The first time she came to work at WQED it was the week before Christmas, and no one was here. “All of a sudden this guy comes to my office door and he says to me, ‘You Acklin?’ And I said, ‘Yes.’ And he said, ‘There’s someone here that wants to see you.’ And then he took off…. And then he took off down the hall. So I’m like chasing this guy like, who the hell are you? And where am I going?” Next thing she knew, she was in Mister Roger’s office, and there were two priest Monks in there. They were administrators from St. Vincent who were working with Mister Rogers to try to figure out the Fred Rogers’ Center and eventually get his archives there. One of them happened to be her cousin who was a Benedictine Monk. When her cousin, Father Tom, had got there, he said, “My cousin Deborah is working here now. She’s an executive producer.” And Fred said, “Oh invite her in!” Hence why a man was sent to her office to get her.

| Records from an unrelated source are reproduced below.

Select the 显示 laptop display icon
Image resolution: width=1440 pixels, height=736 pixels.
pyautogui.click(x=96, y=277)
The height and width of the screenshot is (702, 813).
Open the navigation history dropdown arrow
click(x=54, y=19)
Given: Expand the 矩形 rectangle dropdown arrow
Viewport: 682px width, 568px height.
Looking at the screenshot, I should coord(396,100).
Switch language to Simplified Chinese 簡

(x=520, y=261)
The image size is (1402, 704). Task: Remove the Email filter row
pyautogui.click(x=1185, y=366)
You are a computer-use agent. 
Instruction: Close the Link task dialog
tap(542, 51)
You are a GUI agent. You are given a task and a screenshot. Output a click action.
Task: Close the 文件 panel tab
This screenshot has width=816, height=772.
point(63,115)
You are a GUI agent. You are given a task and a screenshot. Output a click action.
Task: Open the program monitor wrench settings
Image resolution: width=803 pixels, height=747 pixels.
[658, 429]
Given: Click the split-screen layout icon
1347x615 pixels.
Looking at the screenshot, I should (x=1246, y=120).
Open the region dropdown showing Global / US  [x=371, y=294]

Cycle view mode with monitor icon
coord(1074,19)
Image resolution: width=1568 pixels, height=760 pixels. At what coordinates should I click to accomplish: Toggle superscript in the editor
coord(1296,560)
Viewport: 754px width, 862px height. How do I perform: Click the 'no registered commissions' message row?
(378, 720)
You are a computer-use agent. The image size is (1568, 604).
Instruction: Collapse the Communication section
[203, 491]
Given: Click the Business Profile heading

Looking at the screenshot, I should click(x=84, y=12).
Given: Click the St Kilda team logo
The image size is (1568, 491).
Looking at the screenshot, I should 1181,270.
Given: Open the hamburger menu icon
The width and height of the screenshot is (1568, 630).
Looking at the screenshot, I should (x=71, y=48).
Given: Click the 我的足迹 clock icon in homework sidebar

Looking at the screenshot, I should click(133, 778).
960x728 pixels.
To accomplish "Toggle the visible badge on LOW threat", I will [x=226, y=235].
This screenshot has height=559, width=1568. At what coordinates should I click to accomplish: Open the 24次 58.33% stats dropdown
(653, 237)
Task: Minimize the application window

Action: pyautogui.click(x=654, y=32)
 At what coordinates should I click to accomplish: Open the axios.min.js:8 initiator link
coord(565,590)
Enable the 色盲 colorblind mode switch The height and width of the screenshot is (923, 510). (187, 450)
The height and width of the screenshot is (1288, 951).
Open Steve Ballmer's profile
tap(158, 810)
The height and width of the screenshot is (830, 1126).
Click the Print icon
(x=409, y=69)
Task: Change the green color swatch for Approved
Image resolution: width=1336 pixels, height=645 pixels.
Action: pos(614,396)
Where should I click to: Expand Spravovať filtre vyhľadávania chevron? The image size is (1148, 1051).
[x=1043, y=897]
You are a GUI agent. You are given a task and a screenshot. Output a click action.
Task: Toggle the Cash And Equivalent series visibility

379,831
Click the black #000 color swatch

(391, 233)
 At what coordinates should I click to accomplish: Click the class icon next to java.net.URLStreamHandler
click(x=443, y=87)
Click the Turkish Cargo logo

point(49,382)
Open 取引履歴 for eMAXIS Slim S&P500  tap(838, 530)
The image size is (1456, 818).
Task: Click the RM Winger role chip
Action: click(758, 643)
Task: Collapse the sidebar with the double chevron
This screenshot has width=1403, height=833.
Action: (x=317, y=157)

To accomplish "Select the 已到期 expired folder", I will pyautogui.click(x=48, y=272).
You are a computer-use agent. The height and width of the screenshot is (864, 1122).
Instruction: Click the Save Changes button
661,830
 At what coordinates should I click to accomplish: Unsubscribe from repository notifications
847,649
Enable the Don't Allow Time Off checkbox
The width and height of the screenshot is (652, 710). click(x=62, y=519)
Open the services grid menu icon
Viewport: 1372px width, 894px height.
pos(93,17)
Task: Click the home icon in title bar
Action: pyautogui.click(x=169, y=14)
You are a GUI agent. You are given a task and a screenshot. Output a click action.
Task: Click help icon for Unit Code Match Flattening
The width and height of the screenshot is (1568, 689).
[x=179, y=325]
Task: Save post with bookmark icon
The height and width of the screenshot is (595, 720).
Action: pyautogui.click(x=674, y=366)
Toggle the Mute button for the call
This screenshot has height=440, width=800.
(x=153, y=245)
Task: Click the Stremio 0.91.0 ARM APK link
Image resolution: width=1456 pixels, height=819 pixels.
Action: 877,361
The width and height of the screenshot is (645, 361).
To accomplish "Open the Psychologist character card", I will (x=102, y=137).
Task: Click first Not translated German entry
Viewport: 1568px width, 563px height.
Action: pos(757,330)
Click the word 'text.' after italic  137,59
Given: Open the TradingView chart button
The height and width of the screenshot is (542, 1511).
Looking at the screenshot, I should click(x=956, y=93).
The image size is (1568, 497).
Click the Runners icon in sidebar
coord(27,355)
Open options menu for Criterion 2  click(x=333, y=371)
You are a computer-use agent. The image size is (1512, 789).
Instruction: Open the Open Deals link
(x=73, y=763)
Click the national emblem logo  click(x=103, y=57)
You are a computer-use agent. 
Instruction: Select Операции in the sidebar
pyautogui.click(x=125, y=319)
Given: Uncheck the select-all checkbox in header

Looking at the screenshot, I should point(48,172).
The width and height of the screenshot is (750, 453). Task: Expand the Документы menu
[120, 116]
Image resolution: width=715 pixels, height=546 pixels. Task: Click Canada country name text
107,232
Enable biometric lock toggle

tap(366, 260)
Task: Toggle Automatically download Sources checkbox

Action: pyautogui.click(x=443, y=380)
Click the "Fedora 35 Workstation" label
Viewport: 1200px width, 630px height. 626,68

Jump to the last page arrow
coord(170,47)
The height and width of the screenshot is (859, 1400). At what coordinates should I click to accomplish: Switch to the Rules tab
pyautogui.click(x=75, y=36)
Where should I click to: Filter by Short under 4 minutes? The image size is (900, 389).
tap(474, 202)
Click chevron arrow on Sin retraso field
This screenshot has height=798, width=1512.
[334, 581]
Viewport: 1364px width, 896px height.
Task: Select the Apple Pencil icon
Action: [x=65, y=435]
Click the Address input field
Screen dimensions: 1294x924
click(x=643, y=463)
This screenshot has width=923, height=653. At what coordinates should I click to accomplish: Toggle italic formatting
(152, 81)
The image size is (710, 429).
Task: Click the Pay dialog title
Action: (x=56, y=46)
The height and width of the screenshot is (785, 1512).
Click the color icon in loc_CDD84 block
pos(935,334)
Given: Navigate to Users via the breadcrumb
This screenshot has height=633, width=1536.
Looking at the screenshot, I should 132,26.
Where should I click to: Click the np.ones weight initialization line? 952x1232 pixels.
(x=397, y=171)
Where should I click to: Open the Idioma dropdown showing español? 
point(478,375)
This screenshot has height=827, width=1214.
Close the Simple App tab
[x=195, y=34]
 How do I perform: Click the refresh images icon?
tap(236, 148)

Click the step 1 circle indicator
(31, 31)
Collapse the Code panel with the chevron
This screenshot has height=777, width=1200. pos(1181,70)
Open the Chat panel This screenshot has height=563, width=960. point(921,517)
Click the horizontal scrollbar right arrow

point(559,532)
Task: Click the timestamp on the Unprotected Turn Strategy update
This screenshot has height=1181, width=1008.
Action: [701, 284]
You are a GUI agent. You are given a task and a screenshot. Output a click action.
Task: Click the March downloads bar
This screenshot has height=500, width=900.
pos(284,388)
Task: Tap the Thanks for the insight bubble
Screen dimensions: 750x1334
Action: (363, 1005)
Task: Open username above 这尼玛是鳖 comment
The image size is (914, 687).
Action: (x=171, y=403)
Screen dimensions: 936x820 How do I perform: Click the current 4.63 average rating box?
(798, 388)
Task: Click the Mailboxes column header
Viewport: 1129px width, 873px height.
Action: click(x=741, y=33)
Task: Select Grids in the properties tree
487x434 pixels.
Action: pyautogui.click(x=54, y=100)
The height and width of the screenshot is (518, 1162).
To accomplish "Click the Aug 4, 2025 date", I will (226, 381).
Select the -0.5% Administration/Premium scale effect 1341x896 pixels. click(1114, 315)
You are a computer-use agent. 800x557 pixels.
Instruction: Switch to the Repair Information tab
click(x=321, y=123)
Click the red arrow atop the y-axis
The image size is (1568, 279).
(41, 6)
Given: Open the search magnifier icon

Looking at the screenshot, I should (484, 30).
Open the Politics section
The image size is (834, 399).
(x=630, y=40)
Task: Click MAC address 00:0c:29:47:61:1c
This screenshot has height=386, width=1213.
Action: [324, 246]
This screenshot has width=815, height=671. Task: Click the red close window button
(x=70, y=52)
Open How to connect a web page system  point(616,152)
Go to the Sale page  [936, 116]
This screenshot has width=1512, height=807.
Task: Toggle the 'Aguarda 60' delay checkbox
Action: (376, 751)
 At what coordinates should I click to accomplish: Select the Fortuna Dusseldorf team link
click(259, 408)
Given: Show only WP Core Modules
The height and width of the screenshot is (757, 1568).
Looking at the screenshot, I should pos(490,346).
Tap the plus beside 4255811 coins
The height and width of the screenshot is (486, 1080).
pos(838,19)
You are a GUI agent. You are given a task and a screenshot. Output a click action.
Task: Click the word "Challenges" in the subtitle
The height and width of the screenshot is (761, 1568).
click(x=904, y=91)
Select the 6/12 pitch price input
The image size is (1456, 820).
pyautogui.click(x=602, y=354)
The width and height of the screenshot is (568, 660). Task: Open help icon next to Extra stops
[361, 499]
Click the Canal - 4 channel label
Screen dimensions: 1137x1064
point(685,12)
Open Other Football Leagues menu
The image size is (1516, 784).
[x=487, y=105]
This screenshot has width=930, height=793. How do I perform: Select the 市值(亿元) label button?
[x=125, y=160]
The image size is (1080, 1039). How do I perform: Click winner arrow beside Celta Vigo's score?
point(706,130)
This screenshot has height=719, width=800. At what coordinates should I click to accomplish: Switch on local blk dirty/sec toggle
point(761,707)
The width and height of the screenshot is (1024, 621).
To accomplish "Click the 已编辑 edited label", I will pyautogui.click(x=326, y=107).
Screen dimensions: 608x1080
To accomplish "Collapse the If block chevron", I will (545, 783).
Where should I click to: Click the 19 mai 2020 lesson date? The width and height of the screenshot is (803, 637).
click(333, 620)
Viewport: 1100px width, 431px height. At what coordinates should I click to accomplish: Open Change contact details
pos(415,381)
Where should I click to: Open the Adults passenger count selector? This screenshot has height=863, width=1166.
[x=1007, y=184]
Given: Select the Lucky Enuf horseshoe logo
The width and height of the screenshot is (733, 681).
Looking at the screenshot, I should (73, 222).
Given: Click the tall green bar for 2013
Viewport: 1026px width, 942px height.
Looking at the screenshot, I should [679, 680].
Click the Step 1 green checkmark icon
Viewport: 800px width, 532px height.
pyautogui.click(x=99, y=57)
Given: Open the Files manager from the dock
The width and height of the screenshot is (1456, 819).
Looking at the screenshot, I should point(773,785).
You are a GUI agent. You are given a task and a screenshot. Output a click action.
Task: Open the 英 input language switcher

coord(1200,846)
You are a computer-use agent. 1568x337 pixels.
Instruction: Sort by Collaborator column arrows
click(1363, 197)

“So I like sat there in this tiny little chair like, Oh my God, I’m in Mister Rogers’ office. I don’t even remember what we talked about. But he just couldn’t have been more real and more gracious.” While he was in the building at WQED, one could always tell he was here. One day, Acklin heard piano music in the building. So, she went into the hallway to see what this music was. Acklin said the piano music was beautiful, and one could tell that it was a skilled player playing the music. “Almost like zombies,” Acklin said, everyone came out of their offices and was drawn to this piano music. Downstairs in studio B of WQED was Mister Rogers playing the piano, for himself. Everyone gathered around the piano. When he finished, he stood up, did a little bow (Acklin said he was a big bower and loved to bow) and everyone clapped. Later, someone explained to Acklin that when Mister Rogers was upset, angry, or having a tough time with something, he would play music. This would help him deal with the situation or relax him.
Acklin’s overall impression of Mister Roger’s is that she’s never met anyone like him. “When he died, which we were all pretty wrecked about, and did what we could do to express it. Which was to make programs. We did, what I thought, a beautiful set memorial shows to him. But, I can remember saying to my mother at the time, because my mother is Catholic and very much into saints. I said to her, ‘You know I think I’ve met three saints in my life. I didn’t meet, but I was in the presence of Pope John Paul. I was in the presence of the Dalai Lama. And I knew Fred Rogers. And that’s sort of how I saw them. I think that to this day,” said Acklin. “Fred was Presbyterian, not Catholic so saints weren’t something that I think he would have identified with. He would have pushed that kind of definition and characterization away,” said Acklin. “Because he was the definition of humble. But that’s the way I felt about him.”